The new range of oncolytic medications has been priced into the stratosphere, and fresh concerns about treatment costs for patients have been fueled by the rise of combination treatments, which may involve the use of more than one costly drug in the treatment of a single individual. The attacks on drug companies for their pricing strategies have now extended to the social media forum. Hillary Clinton’s criticism of drug pricing has also undermined biotech stock prices.
Cummings, himself, has been highly active in this fusillade on drug manufacturers, having targeted Valeant Pharmaceuticals and Turing Pharmaceuticals for the high prices they have attached to medications considered vital to patient care. Japan-based Astellas Pharma also has been in the shooting duck gallery over its pricing of enzalutamide (Xtandi), a drug that costs several times more in the United States than it does in many other developed countries. Critics have stated that the drug was developed in the United States at the University of California, Los Angeles (UCLA), with the aid of extensive government funding, and therefore, US residents should not have to pay such a disproportionately high price for the drug.
OncLive, in a formal public records request, asked UCLA in April to provide a breakdown of the actual government-based funding used in the enzalutamide discovery and development process. Despite repeated assurances from UCLA and follow-up requests from OncLive, that information was never produced. The university said in a statement that it has sold its enzalutamide royalty rights for $520 million plus a share of future sales. UCLA maintains that it has no influence over the pricing of the drug, stating that the money it earned from the royalty rights sale enables the development of other medications that benefit patients.
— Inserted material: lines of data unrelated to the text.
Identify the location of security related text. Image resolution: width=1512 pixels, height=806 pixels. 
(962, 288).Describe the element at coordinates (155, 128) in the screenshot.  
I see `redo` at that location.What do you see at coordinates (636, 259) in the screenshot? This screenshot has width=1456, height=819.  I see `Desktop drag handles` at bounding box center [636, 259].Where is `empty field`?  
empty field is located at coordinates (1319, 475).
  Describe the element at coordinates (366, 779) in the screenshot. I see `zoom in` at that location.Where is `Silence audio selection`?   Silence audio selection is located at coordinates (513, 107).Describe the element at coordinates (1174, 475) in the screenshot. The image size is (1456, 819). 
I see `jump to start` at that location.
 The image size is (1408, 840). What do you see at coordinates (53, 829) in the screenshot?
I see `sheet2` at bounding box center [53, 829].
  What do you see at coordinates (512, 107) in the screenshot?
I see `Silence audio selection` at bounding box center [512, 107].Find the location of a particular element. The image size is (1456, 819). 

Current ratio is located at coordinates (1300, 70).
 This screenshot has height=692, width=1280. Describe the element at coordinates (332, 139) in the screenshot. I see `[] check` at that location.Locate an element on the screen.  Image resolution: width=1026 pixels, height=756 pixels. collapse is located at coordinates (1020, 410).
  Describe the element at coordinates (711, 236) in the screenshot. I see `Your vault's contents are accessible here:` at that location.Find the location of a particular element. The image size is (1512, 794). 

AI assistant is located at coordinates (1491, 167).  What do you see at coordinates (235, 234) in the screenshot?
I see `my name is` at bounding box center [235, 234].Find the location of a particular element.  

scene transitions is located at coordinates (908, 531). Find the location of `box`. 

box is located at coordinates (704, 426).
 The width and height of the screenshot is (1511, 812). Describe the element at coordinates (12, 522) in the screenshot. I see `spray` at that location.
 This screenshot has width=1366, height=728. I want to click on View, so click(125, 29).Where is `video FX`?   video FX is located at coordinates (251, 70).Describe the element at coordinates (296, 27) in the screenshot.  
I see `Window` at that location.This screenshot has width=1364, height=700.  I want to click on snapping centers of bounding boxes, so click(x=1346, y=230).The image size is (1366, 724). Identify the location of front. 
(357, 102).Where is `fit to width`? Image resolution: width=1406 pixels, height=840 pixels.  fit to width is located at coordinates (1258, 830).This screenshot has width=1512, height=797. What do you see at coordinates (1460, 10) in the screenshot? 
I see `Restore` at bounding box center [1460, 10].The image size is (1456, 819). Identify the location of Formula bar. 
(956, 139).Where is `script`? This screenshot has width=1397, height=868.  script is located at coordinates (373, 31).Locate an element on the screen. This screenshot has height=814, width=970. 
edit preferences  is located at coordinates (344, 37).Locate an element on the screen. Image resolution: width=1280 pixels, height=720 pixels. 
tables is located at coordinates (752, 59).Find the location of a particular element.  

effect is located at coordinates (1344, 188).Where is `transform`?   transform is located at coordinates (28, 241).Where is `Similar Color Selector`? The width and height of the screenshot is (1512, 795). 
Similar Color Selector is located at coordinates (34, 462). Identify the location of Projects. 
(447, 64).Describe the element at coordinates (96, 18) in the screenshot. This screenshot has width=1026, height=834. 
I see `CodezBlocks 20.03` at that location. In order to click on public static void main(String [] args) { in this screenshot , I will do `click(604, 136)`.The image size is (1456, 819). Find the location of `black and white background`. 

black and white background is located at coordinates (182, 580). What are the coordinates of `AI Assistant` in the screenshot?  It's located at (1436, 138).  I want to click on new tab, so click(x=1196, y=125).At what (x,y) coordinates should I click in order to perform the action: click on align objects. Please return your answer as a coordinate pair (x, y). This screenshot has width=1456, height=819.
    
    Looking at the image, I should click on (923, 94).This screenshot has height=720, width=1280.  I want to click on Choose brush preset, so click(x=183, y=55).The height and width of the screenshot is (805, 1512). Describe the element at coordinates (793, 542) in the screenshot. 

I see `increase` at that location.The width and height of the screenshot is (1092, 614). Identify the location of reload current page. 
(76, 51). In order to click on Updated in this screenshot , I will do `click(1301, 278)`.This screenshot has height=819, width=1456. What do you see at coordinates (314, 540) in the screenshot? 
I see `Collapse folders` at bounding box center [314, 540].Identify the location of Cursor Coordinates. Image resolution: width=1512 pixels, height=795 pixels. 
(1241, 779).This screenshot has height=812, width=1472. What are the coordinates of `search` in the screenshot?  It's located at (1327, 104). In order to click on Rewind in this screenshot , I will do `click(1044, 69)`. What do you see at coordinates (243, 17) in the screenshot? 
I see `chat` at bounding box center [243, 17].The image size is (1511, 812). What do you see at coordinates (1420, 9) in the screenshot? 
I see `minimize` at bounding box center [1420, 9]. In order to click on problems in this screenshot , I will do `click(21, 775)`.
The company, based in Cambridge, MA, and founded in 1991, has not yet achieved profitability, and ponatinib represents its first product to come to market. The company has accumulated $1.4 billion in losses, largely as a result of its heavy investment spending on research and development into oncology drug candidates. Its current CEO, Paris Panayiotopoulos, to whom Sanders addressed his letter, was appointed in 2015 and has been charged with the task of reversing the company’s fortunes, according to Bloomberg.